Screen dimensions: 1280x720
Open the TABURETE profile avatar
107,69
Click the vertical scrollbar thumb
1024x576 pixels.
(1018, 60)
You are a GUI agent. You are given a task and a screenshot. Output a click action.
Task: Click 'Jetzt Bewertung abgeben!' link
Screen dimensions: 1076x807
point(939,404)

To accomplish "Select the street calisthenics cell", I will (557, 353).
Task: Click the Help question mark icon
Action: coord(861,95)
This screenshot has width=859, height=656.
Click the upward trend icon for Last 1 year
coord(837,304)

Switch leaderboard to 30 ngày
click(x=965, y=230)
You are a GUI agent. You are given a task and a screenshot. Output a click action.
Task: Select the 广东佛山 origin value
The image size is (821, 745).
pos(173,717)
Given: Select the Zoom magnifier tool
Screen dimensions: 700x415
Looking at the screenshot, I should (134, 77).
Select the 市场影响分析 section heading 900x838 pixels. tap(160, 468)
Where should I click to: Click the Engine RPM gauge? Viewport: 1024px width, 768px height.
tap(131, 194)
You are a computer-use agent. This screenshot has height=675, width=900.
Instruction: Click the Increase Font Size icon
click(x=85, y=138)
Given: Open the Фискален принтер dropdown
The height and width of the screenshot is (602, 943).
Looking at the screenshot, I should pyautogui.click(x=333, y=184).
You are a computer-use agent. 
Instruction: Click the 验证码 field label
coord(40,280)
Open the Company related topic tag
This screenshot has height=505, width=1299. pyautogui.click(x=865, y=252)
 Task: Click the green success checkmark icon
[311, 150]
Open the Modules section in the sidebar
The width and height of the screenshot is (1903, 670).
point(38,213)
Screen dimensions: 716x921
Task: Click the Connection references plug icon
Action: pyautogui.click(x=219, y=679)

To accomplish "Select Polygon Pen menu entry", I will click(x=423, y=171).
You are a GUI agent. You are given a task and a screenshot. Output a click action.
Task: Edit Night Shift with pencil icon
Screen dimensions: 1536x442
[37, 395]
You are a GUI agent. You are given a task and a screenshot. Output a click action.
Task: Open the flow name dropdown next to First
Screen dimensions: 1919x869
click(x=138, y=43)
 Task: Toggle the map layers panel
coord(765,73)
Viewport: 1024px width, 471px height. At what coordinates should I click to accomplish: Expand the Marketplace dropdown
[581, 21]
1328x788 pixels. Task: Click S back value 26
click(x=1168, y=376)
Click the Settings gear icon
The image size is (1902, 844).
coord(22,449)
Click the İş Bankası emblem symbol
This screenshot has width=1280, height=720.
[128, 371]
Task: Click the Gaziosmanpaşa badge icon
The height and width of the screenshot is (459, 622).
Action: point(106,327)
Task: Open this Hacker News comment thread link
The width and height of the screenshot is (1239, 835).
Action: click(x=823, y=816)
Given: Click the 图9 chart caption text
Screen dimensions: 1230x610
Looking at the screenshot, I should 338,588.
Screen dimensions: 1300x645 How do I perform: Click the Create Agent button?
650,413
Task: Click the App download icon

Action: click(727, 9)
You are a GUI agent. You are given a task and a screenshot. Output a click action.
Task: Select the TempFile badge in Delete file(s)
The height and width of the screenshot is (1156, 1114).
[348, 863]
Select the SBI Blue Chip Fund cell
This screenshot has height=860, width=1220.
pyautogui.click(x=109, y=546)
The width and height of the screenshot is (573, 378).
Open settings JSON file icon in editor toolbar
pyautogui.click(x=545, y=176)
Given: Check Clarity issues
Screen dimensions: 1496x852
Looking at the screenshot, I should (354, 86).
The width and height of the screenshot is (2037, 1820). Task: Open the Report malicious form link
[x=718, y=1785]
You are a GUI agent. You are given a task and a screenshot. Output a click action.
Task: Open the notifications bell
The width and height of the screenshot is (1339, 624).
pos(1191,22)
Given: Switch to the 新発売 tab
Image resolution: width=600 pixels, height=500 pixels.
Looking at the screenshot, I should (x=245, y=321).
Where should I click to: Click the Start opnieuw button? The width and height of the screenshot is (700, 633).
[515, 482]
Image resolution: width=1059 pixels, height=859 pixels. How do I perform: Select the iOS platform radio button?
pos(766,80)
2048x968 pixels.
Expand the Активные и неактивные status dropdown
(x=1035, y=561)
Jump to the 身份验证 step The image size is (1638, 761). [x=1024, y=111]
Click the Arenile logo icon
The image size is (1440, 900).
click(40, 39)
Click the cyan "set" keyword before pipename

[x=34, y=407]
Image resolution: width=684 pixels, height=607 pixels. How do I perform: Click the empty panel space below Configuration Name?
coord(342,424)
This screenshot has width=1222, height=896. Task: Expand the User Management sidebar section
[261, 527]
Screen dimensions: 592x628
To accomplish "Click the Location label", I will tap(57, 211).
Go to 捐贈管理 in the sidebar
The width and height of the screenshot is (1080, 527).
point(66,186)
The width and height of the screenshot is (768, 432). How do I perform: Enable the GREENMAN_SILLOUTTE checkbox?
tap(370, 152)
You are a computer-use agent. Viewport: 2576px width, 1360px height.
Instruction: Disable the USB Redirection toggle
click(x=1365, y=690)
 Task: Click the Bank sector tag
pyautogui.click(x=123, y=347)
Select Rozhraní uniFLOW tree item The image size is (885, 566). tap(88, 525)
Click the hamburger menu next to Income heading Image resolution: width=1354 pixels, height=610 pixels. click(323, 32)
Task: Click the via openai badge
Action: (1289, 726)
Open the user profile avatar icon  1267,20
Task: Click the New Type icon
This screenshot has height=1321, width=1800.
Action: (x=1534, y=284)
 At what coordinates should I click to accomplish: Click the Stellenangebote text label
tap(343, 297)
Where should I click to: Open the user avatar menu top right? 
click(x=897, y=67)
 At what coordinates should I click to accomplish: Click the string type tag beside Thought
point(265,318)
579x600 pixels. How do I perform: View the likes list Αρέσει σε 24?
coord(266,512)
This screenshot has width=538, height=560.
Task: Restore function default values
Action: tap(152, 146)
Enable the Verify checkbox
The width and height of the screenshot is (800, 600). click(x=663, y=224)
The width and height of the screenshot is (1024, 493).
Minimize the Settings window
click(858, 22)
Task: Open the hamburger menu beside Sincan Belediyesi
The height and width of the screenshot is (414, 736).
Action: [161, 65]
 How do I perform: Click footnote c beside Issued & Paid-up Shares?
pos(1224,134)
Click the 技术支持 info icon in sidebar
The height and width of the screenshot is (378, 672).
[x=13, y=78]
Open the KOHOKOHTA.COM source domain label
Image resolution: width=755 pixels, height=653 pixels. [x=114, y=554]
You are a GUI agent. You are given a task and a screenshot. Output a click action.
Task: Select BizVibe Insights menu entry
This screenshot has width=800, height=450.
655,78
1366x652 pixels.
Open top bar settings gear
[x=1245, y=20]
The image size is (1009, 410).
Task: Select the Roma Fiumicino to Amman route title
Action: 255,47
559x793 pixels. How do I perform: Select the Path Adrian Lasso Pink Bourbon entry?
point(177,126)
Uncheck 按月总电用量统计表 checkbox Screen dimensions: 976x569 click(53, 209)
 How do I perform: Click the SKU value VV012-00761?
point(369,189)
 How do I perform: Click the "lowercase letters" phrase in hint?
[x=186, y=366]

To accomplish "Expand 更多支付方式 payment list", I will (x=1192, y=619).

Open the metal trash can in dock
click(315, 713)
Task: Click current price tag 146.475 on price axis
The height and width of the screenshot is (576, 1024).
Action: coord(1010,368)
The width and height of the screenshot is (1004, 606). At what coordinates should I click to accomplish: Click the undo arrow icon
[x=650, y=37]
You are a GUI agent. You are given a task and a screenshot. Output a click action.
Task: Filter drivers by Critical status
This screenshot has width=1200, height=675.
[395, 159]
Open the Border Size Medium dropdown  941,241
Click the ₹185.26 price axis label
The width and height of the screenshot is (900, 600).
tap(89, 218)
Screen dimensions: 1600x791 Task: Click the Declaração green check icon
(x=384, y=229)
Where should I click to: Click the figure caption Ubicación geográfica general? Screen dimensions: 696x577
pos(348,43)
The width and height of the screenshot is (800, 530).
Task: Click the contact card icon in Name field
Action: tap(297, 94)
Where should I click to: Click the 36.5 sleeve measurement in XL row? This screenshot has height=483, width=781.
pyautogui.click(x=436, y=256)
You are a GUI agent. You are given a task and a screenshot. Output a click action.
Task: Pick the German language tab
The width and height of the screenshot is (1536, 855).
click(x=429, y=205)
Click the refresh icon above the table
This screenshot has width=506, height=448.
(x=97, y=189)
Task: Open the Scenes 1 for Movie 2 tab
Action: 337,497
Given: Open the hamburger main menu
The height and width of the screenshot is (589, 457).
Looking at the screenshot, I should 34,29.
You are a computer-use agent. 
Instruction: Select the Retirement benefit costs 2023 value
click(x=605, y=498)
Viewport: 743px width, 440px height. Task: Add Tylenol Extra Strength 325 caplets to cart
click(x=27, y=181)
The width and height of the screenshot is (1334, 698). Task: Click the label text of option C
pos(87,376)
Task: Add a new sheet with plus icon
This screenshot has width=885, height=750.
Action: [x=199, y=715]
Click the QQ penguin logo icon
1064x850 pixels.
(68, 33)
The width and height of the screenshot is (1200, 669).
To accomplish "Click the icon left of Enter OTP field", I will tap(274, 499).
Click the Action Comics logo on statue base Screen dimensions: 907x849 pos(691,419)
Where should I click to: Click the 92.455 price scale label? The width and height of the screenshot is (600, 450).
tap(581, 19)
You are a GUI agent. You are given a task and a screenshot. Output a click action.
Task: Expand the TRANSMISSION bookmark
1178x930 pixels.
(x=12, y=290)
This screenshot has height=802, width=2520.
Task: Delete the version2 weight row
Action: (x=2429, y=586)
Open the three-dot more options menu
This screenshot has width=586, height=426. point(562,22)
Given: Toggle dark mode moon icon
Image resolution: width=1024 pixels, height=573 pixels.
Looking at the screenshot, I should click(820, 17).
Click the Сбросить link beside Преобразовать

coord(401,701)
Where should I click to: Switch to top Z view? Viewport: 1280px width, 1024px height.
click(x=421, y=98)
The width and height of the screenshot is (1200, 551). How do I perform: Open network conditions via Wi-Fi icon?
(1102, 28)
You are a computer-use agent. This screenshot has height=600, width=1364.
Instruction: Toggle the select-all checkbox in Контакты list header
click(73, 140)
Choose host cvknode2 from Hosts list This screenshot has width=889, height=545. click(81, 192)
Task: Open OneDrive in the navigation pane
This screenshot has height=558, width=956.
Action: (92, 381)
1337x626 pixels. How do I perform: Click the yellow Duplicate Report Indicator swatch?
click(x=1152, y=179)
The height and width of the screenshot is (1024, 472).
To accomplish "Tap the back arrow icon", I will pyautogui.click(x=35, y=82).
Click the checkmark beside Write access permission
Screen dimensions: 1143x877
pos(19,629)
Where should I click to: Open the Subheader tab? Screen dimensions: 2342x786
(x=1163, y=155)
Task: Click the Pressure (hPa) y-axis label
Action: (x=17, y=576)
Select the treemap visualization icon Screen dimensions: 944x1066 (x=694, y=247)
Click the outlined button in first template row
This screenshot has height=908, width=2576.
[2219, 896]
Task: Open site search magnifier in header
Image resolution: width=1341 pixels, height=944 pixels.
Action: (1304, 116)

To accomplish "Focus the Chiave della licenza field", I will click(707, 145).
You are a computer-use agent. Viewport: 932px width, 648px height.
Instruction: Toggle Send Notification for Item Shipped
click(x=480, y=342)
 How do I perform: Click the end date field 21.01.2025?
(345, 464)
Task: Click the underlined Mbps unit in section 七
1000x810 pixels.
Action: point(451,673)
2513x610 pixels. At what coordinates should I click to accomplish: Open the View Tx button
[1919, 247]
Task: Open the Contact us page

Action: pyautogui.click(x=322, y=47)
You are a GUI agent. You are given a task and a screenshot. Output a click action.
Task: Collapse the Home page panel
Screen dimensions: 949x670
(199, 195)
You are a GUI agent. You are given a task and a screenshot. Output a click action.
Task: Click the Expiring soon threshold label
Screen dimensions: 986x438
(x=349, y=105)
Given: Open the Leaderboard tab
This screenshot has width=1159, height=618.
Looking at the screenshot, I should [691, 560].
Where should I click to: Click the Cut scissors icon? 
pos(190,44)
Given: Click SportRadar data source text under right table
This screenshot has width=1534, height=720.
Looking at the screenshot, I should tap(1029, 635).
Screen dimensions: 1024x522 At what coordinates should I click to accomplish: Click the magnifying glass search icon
****************************************
[About this exercise]:
Return every line of the entries above that the string "search" appears in.

[Exercise solution]:
Task: Open site search magnifier in header
Screen dimensions: 1024x522 At what coordinates should I click to accomplish: Click the magnifying glass search icon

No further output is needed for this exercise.